### Work request
Write out exactly, and only, the lines from the one containing "中央研究院 Academia Sinica (123, 2294)" through the last line of the listing below.

=== Section Start ===

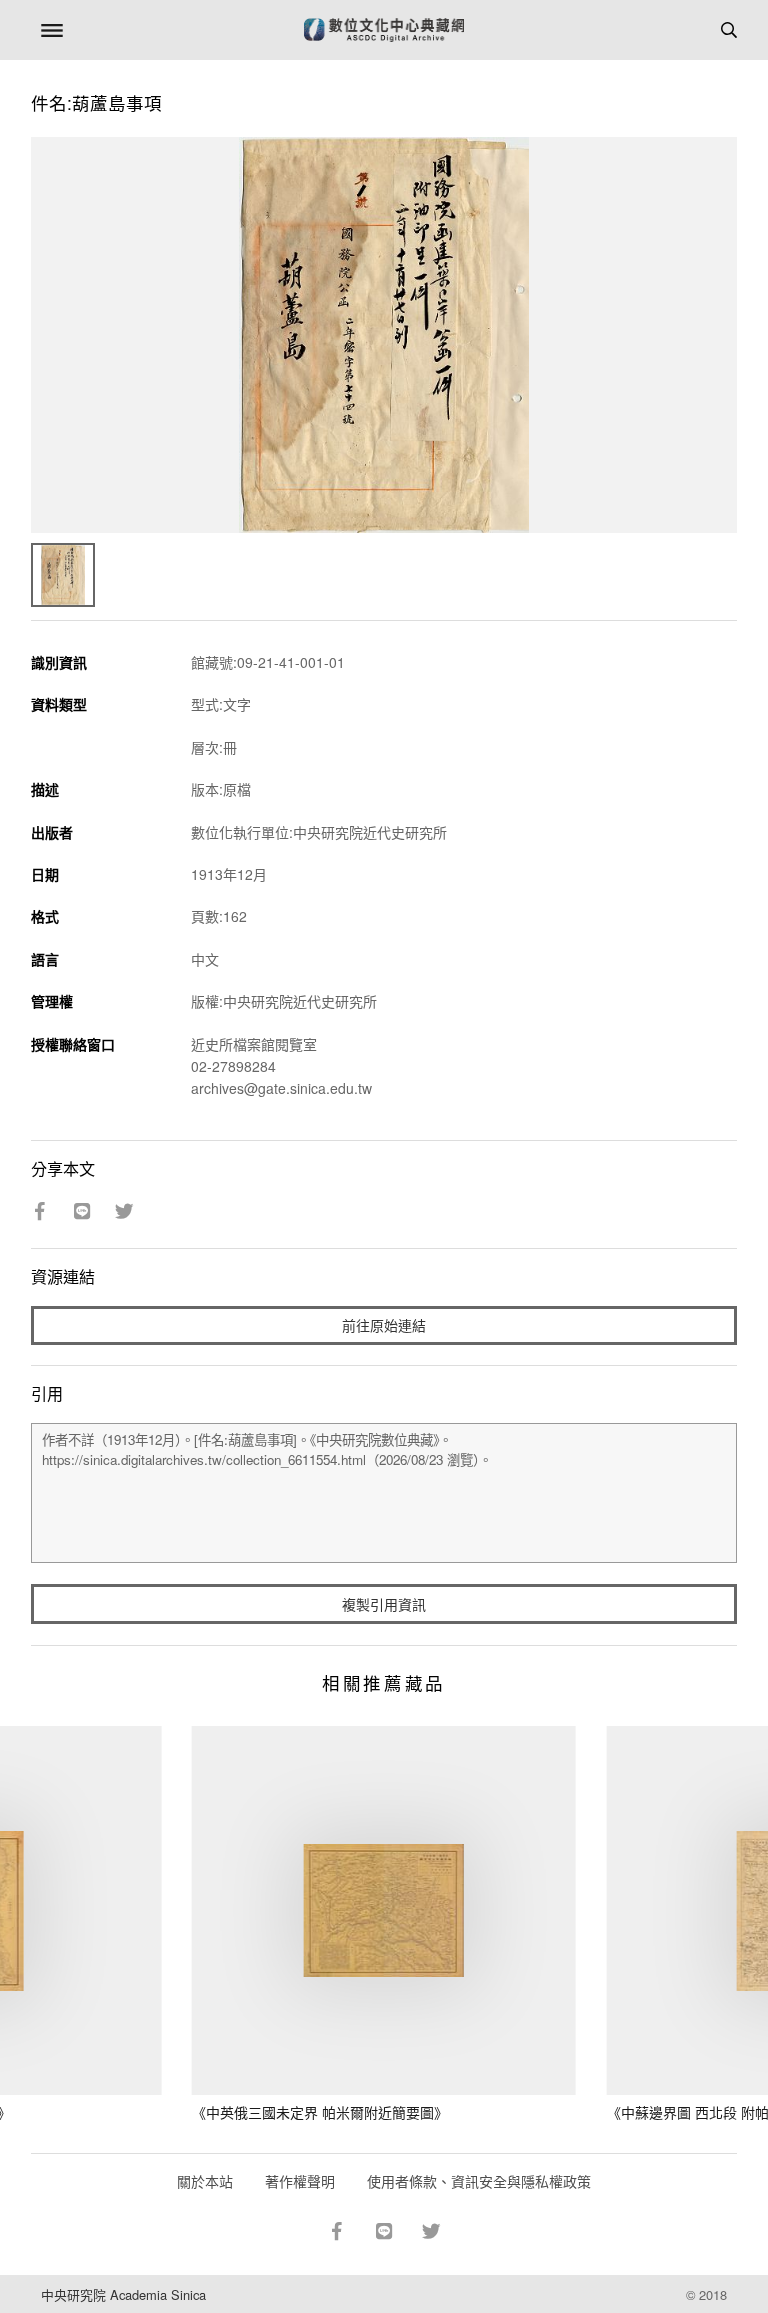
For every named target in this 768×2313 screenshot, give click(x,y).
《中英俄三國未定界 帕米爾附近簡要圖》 (320, 2112)
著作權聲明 (300, 2181)
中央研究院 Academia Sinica (123, 2294)
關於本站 (205, 2181)
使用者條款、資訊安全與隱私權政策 (479, 2181)
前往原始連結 (384, 1325)
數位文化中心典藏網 (384, 30)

=== Section End ===

### Completed task
中央研究院 Academia Sinica (123, 2294)
關於本站 (205, 2181)
使用者條款、資訊安全與隱私權政策 (479, 2181)
前往原始連結 (384, 1325)
數位文化中心典藏網 (384, 30)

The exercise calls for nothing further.